» The task: Reproduce every line of the records below verbatim, leaving out the pictures.

==== Data excerpts ====

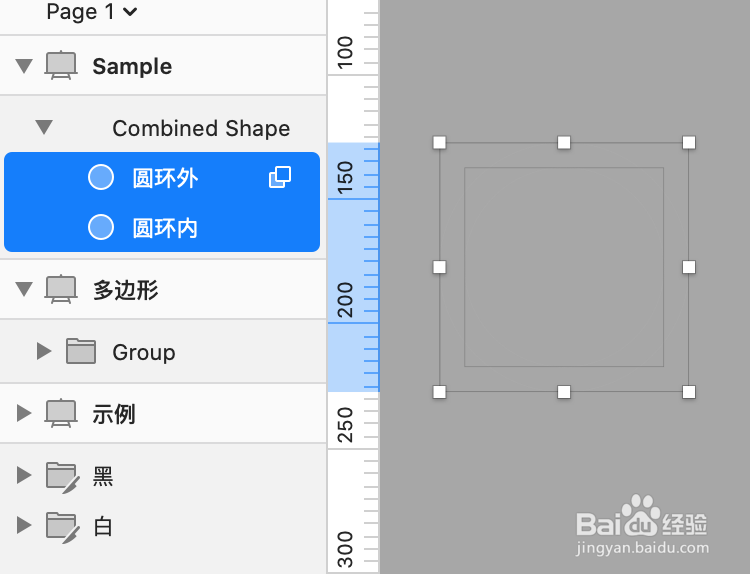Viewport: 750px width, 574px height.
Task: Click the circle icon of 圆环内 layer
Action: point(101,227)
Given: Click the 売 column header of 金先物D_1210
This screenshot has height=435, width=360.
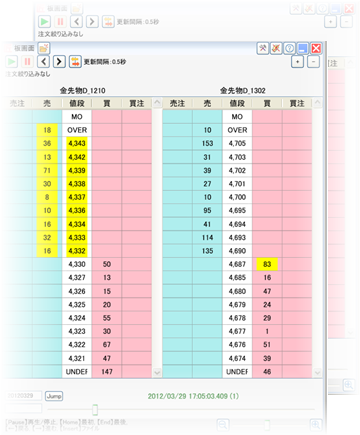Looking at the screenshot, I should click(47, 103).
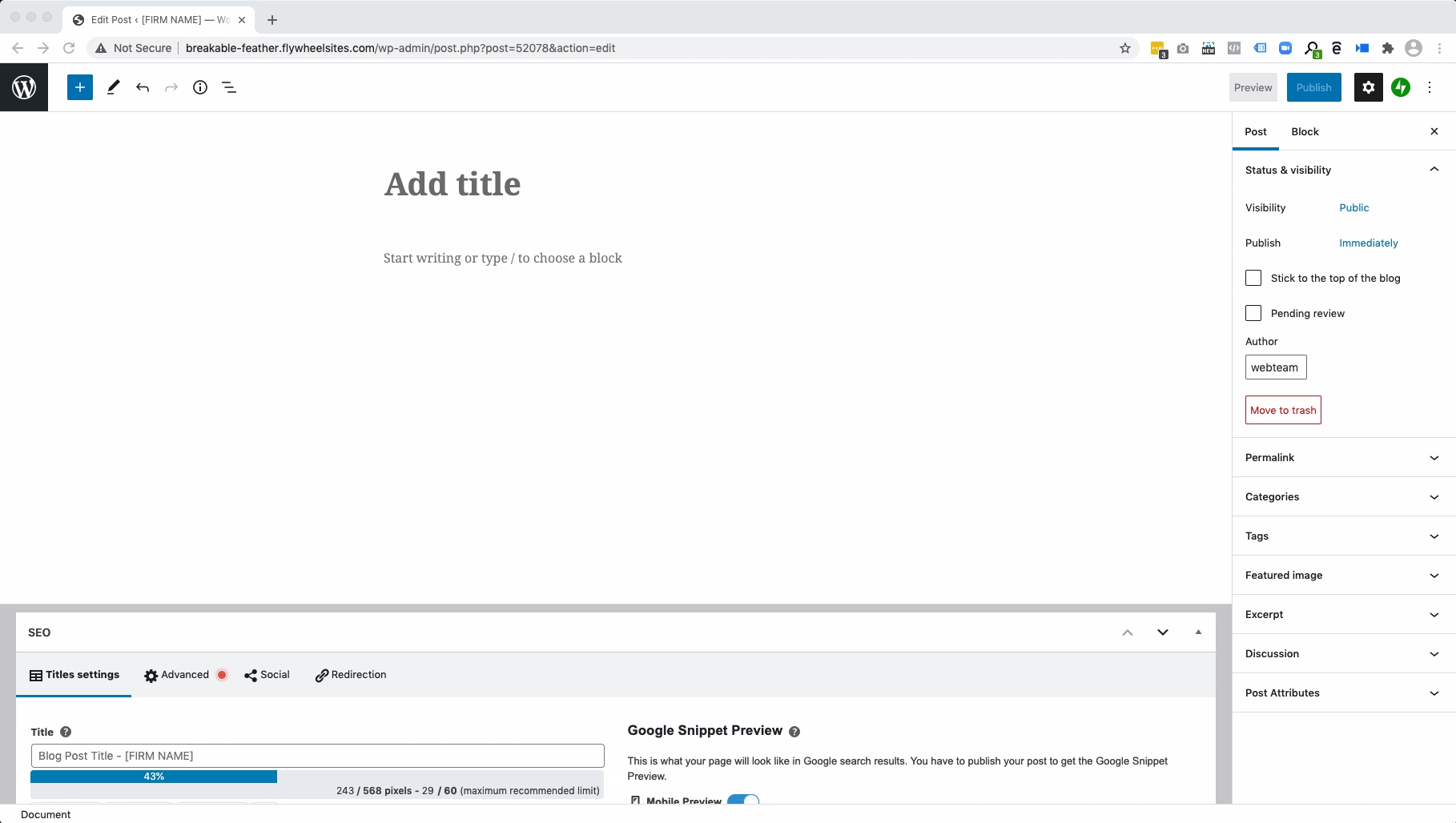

====

» Response for this exercise:
Viewport: 750px width, 574px height.
Task: Click the circle icon of 圆环内 layer
Action: point(101,227)
Given: Click the 売 column header of 金先物D_1210
This screenshot has height=435, width=360.
Looking at the screenshot, I should click(47, 103).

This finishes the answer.